Provided data »

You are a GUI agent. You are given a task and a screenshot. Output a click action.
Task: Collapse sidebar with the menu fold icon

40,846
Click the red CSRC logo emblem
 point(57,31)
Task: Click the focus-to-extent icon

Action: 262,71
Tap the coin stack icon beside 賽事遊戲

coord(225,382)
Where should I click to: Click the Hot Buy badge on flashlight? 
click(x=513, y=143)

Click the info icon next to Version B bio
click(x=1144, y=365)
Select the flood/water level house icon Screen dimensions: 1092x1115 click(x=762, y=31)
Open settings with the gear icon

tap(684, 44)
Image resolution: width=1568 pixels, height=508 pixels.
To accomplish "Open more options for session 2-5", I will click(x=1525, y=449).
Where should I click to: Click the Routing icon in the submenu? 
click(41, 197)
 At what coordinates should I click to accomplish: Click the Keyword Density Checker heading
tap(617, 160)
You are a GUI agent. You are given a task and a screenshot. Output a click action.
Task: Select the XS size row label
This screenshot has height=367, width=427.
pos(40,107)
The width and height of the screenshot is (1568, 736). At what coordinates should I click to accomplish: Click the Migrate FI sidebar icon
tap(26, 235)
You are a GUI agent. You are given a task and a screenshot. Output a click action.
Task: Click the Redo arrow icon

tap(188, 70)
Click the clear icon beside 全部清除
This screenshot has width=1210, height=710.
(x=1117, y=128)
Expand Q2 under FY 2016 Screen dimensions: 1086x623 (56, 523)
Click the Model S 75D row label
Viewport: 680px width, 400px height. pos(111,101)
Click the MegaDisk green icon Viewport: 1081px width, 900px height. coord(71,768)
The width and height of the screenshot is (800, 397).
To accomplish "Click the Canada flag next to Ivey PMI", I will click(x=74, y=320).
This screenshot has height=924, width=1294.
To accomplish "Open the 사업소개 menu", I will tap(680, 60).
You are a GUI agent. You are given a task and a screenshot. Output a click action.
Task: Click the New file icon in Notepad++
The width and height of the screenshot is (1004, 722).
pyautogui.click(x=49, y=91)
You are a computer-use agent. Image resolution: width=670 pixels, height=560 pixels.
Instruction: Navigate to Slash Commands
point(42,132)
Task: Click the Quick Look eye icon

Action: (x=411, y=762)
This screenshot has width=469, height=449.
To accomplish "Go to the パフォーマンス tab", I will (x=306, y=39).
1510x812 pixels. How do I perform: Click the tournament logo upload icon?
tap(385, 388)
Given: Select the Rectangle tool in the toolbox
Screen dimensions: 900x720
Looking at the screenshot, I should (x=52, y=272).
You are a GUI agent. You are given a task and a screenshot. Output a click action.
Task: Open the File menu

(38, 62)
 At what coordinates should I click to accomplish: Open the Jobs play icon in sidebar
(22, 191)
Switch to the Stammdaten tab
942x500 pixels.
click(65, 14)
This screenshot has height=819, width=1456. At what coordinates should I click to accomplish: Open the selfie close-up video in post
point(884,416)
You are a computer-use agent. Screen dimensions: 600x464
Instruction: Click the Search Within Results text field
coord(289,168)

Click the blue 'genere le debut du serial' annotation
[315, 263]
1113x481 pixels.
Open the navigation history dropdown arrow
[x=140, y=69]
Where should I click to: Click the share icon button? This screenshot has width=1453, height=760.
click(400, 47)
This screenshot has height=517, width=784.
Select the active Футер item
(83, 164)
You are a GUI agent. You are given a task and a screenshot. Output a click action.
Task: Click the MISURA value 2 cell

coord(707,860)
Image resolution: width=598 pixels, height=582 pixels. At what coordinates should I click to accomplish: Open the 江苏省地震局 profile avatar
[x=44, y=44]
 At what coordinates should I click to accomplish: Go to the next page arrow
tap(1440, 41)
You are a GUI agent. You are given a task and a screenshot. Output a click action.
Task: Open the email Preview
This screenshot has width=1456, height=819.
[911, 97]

What is expected »
When you have gone through the records above, say how many lines include the word "computer", and write nothing besides that number.

Response to this task »
2